### Required actions
**a.** According to the text on pattern recognition receptors, how many distinct PRRs may a phagocyte express at any given time?
**b.** Repeat word for word the part of the text on pattern recognition receptors that begins at the words "PRRs are a diverse" and stops after "upon structural features.".
Study text Block Start
There Are Several Classes Of Pattern
Recognition Receptors
PRRs on phagocytic cells recognize and are activated by PAMPs
Because the ability to
discriminate friend from foe is of paramount importance for any self‐respecting
phagocyte, macrophages are fairly bristling with receptors capable of recognizing diverse PAMPs. Many of the PRRs
are also expressed on DCs, NK cells, neutrophils and mast cells, as well as
cells of the adaptive immune system. Several of these PRRs are lectin‐like and
bind multivalently with considerable specificity to exposed microbial surface
sugars with their characteristic rigid three‐dimensional geometric
configurations. They do not bind appreciably to the array of galactose or
sialic acid groups that are commonly the penultimate and ultimate sugars that
decorate mammalian surface polysaccharides, so providing the molecular basis
for discriminating between self and nonself microbial cells. Other PRRs detect
nucleic acids derived from bacterial and viral genomes by virtue of modifications
not commonly found within vertebrate nucleic acids or conformations not
normally found in the cytoplasm (e.g.,
double‐stranded RNA).
PRRs are a diverse group of
receptors that can be subdivided into at least five distinct families (TLRs,
CTLRs, NLRs, RLRs, and scavenger receptors) based upon structural features.
Another class of sensors has also emerged in recent years, the cytosolic DNA
sensors (CDSs), which contains a structurally diverse set of cytosolic
DNA‐sensing receptors that are pre- dominantly involved in detecting
intracellular bacteria and viruses. Multiple receptors also exist in each
class, with the result that in excess of 50 distinct PRRs may be expressed by a
phagocyte at any given time.
Cell‐associated PRRs decode the nature of infection
As noted earlier, there are
several classes of cell‐associated PRRs, some of which are plasma
membrane‐associated (e.g., many of the Toll‐like receptors as well as the
C‐type lectin receptors and scavenger receptors), some of which face the
luminal space of endosomes (TLR3, 7, 8, 9) and some of which are cytoplasmic
(NOD‐like receptors, RIG‐I‐like receptors, cytoplasmic DNA sensors). In general
terms, each PRR is specific for a distinct PAMP and, combined with the
different cellular compartments that PRRs reside in, this conveys considerable
information concerning the nature of the pathogen and whether it is
extracellular, has been captured through phagocytosis (i.e., is within
endosomes) or has invaded the cytoplasm. This information helps to tailor the
response towards what will be most effective for the particular class of
pathogen by influencing the nature of the cytokines that are produced by the
responding cell.
Engagement of several categories of PRR simultaneously may be required
for effective immune responses
Although this is an area of
ongoing research, combinatorial PRR signaling is probably very
important for the initiation of effective immune responses. Thus, the
triggering of a single type of PRR, in a DC for example, may not be fully
effective for the initiation of a robust adaptive immune response, as this
could indicate either a low level of infection, or that the DC is at a
considerable distance from the site of infection (and has simply encountered a
few stray PAMPs that have been released owing to lysis of the infectious
agent). However, phagocytosis of a single bacterium by a DC is likely to
stimulate multiple categories of PRR simultaneously, leading to
synergistic activation of several signal transduction pathways, thereby signifying
that a robust response is warranted. Furthermore, it is likely that engagement
of different combinations of PRRs underpins the different types of immune
response that are required to successfully contain different types of
infection: intracellular, extracellular, large parasite, yeast, bacterial,
viral, etc.
Study text Block End
Supplied data Block Start
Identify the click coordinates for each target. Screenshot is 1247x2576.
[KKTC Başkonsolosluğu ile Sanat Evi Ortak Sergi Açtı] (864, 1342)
Supplied data Block End
### Results of the tasks
**a.** More than 50.

**b.**
PRRs are a diverse group of
receptors that can be subdivided into at least five distinct families (TLRs,
CTLRs, NLRs, RLRs, and scavenger receptors) based upon structural features.